The various factions of creditors are at odds about whether a legislative aid package for the island should force debt restructuring even if all the parties can’t come to an agreement on a fair deal. Everyone will lose some money in the process. The only question is who takes the biggest hit.
By now, the story is familiar. Puerto Rico for decades boasted a burgeoning municipal bond market before it began facing a macroeconomic collapse that contributed to the erosion of its tax base, inflated public costs and a vortex of debt obligations totaling $72 billion. Interest on most of San Juan’s bonds is exempt
from federal, state and local taxes, leading major firms and hedge funds to take out billions in Puerto Rico bonds.
Many of those firms now are refusing to accept a cut on those bonds as part of restructuring legislation. Among them are the general obligation bonds, which Puerto Rico’s government has issued for decades.
The island’s public utilities, such as the public power utility PREPA, have also faced well-documented financial troubles with their own debt service payments, and some have been engaged in talks with creditors.
About a quarter of San Juan’s bonds are in a class of their own. Known by their Spanish-language acronym COFINA, they are backed by a special sales tax that Puerto Rico’s government instituted in 2006, around the same time the island’s financial crisis began. They are safer, by far, than the general obligation or PREPA bonds.
For that reason, COFINA bondholders hold a much different perspective on how Congress could help the commonwealth resolve its debt crisis. They generally approve of the House Republicans’ restructuring plan. The general obligation bondholders, meanwhile, have opposed the initial draft legislation.
The discussion draft’s language is still in a state of flux and will likely change between now and the formal introduction of a bill scheduled for mid-April. Susheel Kirpalani, who represents a group of senior COFINA bondholders, said in an interview that the current version represents an “excellent, responsible first step” for dealing with the crisis.
Kirpalani said the draft language, though far from complete, contains logical elements of bankruptcy laws that are nearly a century old, a point reinforced by senior COFINA creditors themselves.
“It is particularly encouraging to see they have incorporated battle-tested restructuring precedents that balance the needs of the Puerto Rican people, defend against litigious hold-outs, and provide for the ‘fair and equitable treatment’ of creditors,” these creditors said in a March 30 statement.
“If Puerto Rico is given tools to bind all creditors and vendors based on their respective legal rights, all parties should reach outcomes that properly satisfy private and public interests,” the statement said.

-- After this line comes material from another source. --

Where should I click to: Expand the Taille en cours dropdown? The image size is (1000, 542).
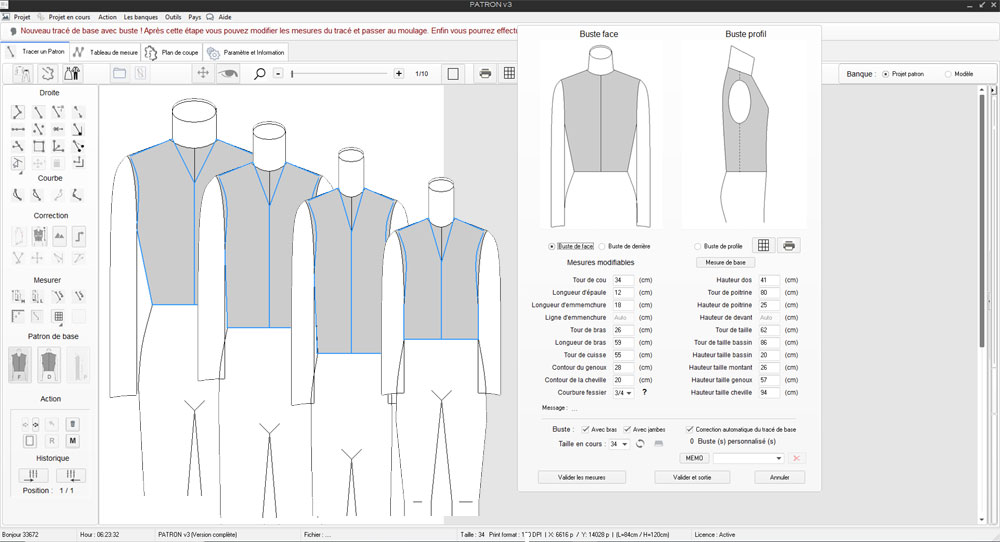(620, 443)
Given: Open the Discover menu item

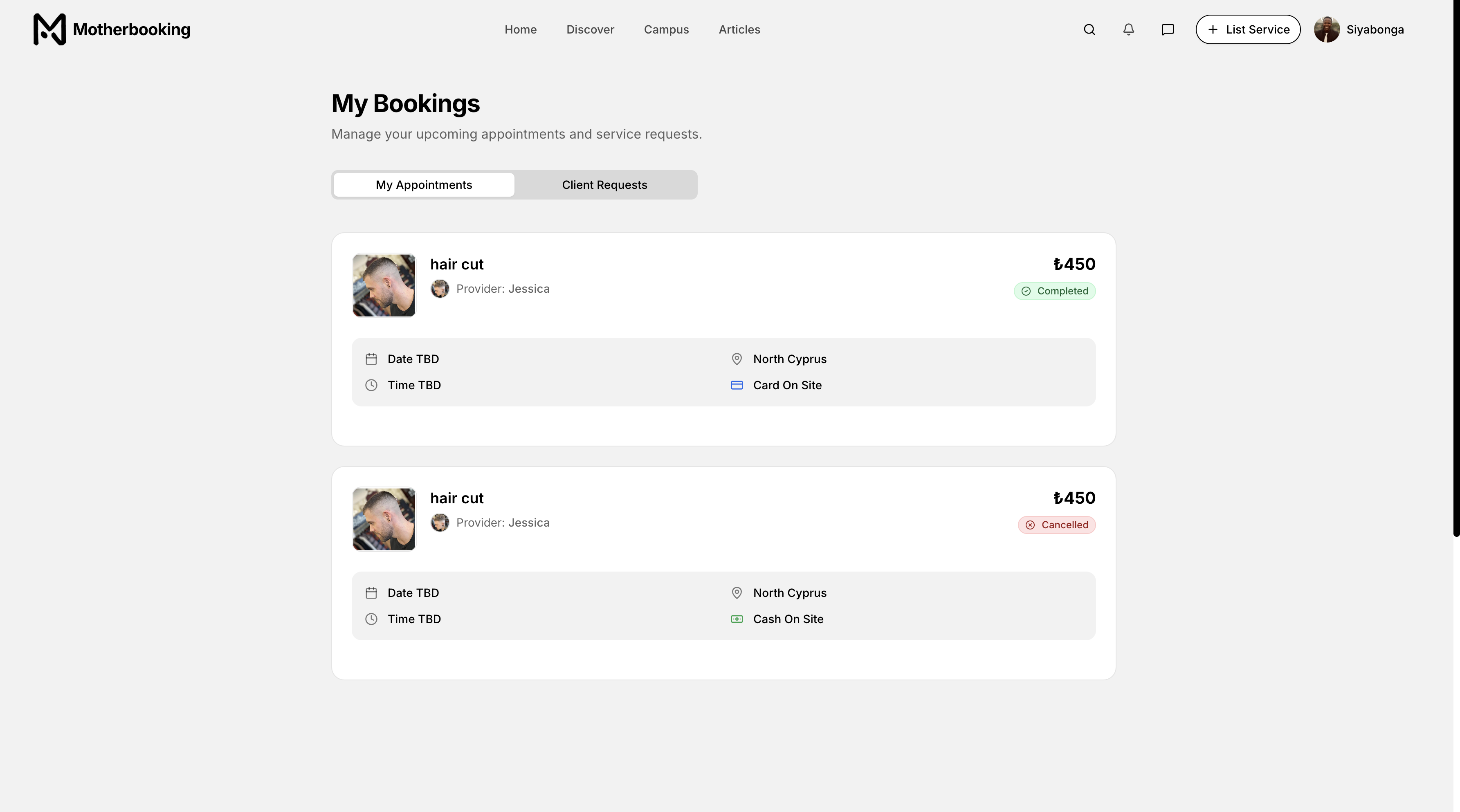Looking at the screenshot, I should 590,29.
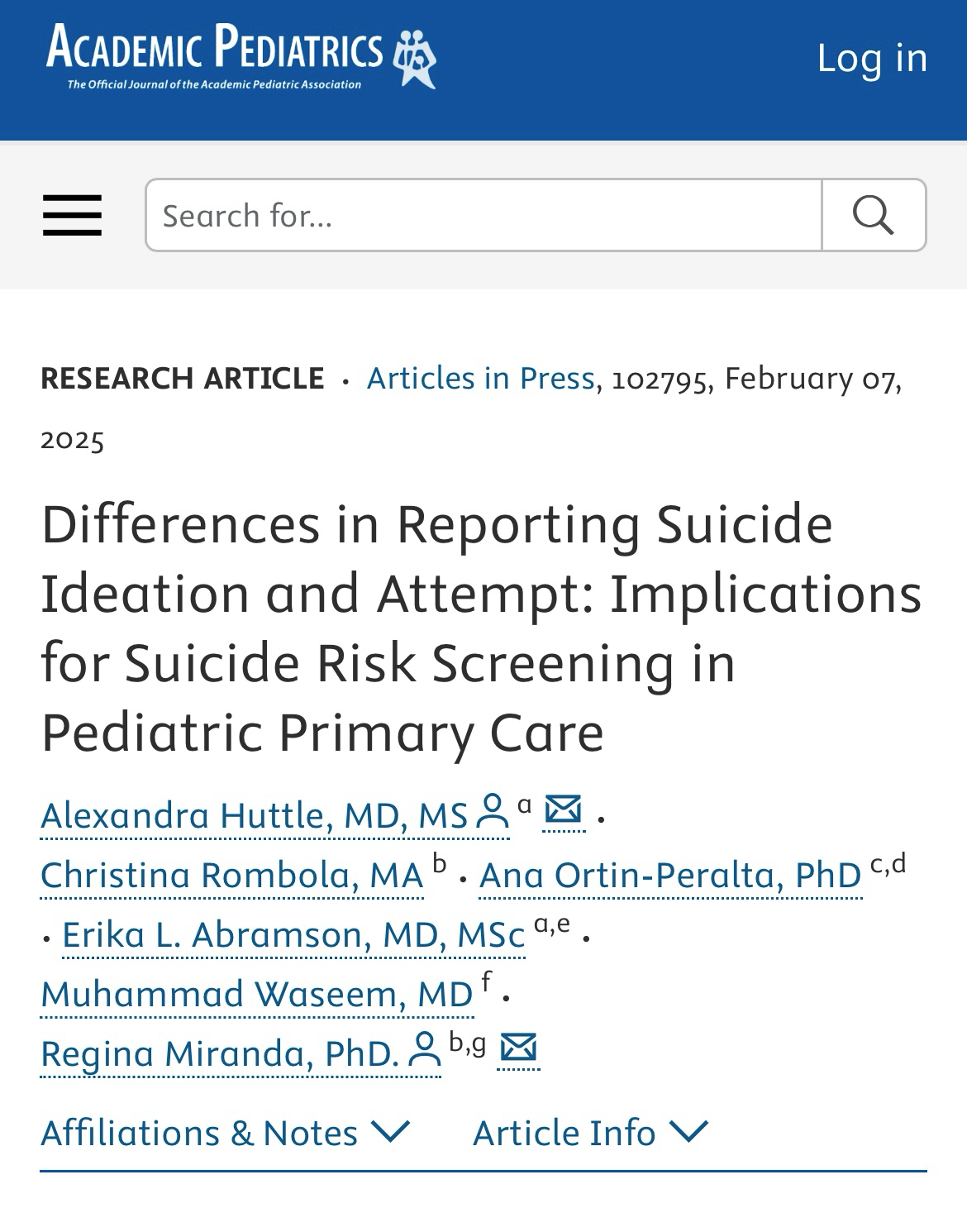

That’s a stark difference from other bondholder groups that blasted the discussion draft as soon as it left the gate.
Stephen Spencer, who represents some of Puerto Rico’s major creditors, said in a recent statement that the discussion draft is “fiscally irresponsible” and contains a “cram-down” mechanism he says is unfair to creditors. That cram-down mechanism refers to language in the debt restructuring title that could force restructuring on creditors even if they don’t like the agreement.
“Most troubling, by including the broad ‘cram down’ provision sought by the Obama Administration, the bill would retroactively eliminate an important investor protection relied upon by millions of individual investors throughout the U.S. mainland and Puerto Rico,” Spencer said. “As a result, the bill would transfer billions of dollars from retail investors and retirees to pay for Puerto Rico’s mismanagement and reckless spending.”
The Main Street Bondholders, a coalition of self-described “small” bondholders on the island, also blasted the House restructuring plan for similar reasons.
All of this opposition is having the intended affect of influencing the congressional debate, especially among Republicans. On Wednesday, Rep. Bill Flores of Texas, chairman of the 170-member conservative Republican Study Committee, announced his opposition
to the current form of the legislation because of its “forced restructuring” language.
His comments came in the wake of positive comments from Speaker Paul Ryan (R-Wis.), who called the bill “thoughtful, comprehensive legislation.”
However, not everyone thinks the final deal, when it comes out, will be too hard on the general obligation bondholders. According to Daniel Hanson, an analyst with the advisory firm Height Securities, the legislation specifically creates a process that “insulates creditors – especially in ‘good’ credits – from bankruptcy.”
“We continue to believe this legislation represents a positive event for General Obligation (GO) bondholders, despite some appearances to the contrary,” Hanson said in a March 31 analysis.